All I have to say to you say you speak from your experiences & that of your clients well as some ppl here would say to me, that doesn't mean anything.

As for knowing what I'm talking about, all the information I'm learning & reading has be written by this individual who's been in the game for 30yrs. Do you have 30yrs experience under your belt? Probably not. Plus he had a University degree in exercise science or something of that manner & learned all about the functions of the body.



> oh..and i'm sorry about your thyroid problem caused by ephedra supposedly....if you cant even take care of your own body how are you supposed to be able to take care of your client's?



With that smart assed remark all I have to say is scr^w you as we don't know how drugs & supplements will react in each individual's body before it's too late after you take them. It wasn't my fault as I didn't know I'd react that way to the ephedrine/ephedra. I'm healthy now & getting back into very good condition with size. As for taking care of clients I would do just that & not recommend these forms of supplements.


----------



## Twin Peak (May 28, 2004)

I take back everything I previously wrote, since I am obviously clueless, as I don't have a training certificate.

I did read Arnold's encyclopedia once, does that count?

I think what everyone fails to realize is that experience is all well and good, but if the "knowledge" derived from that "experience" is a load of crap, than who gives a %$%^# how "experienced" you are.

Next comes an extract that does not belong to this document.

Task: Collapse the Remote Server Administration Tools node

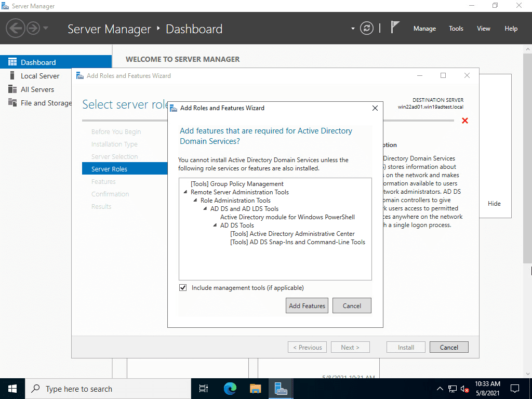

There are few absolutes to bodybuilding, and most everything varies across each individual, but if you are ignorant enough to make comments that violate the few truths that exist, then well, you are ignorant.


----------



## Saturday Fever (May 28, 2004)

I only have 2 years of experience, and I can school people. I also like to toot my own horn.  

But TP is right.


----------



## Johnnny (May 28, 2004)

Twin Peak



> I take back everything I previously wrote, since I am obviously clueless, as I don't have a training certificate.
> 
> I did read Arnold's encyclopedia once, does that count?
> 
> ...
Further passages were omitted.